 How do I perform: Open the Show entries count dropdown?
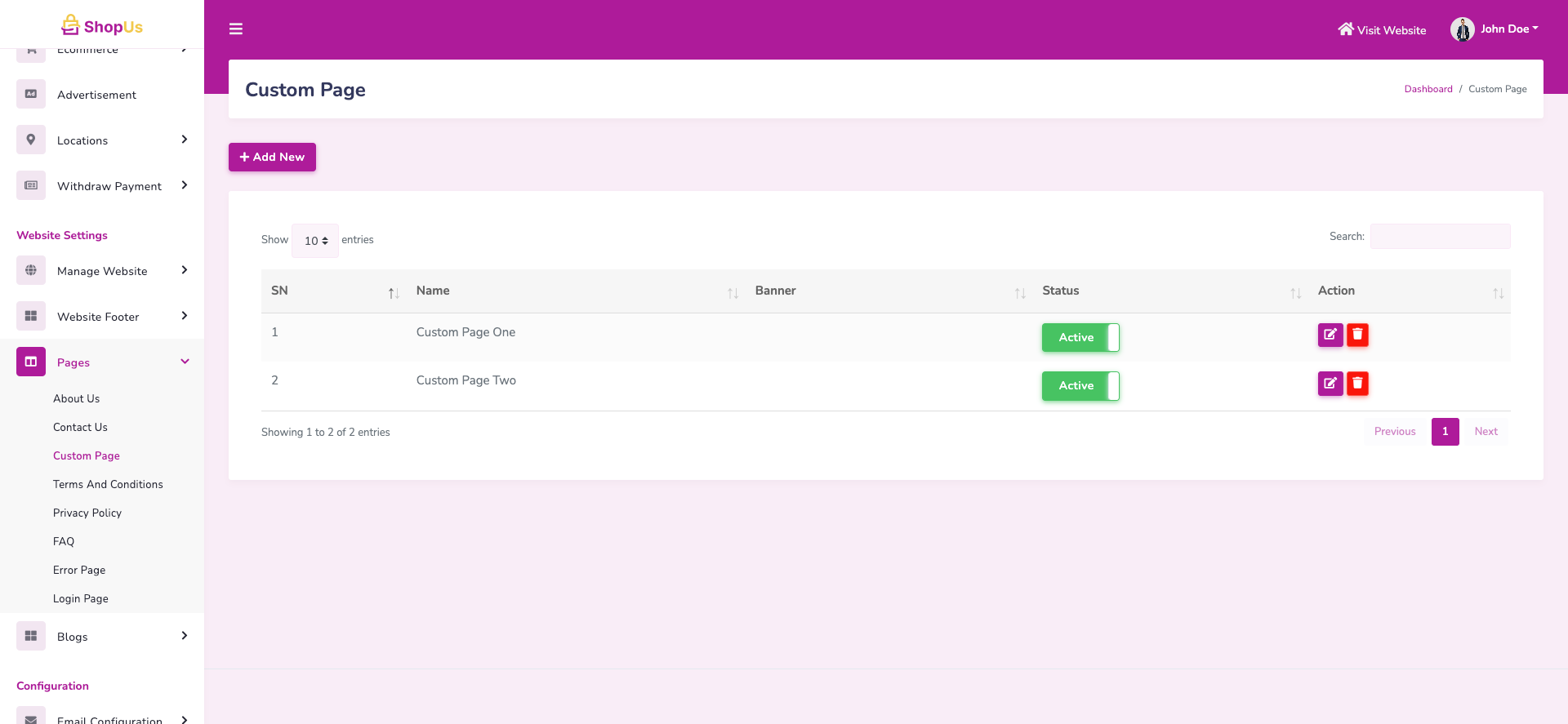click(x=315, y=241)
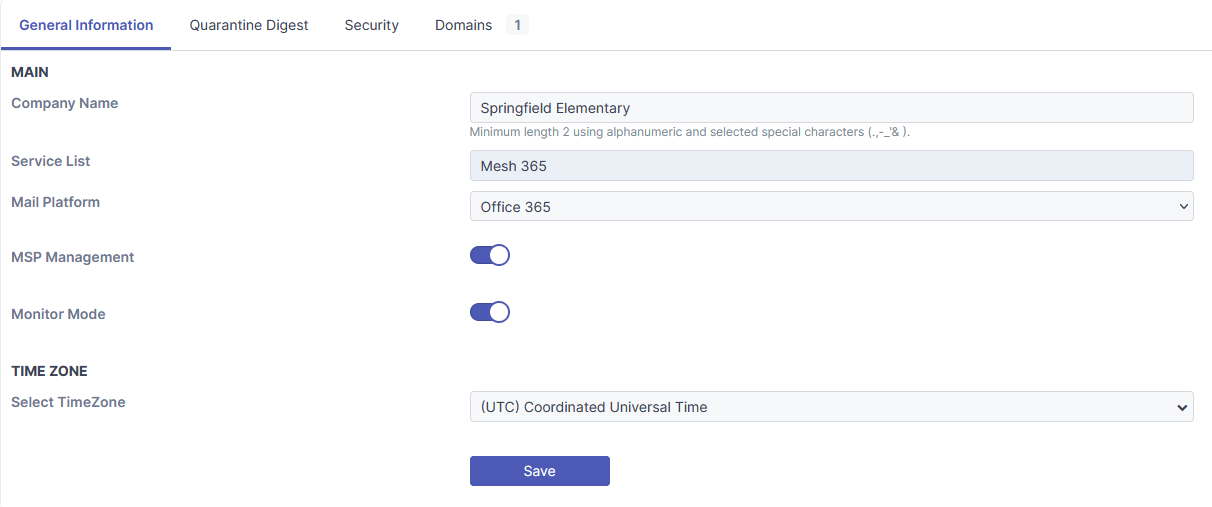Viewport: 1212px width, 507px height.
Task: Turn off the Monitor Mode switch
Action: (490, 312)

----

Skipping every picture, reproduce the records word for word.

 How do I perform: Open the Show entries count dropdown?
click(x=315, y=241)
Viewport: 1212px width, 507px height.
Task: Turn off the Monitor Mode switch
Action: (490, 312)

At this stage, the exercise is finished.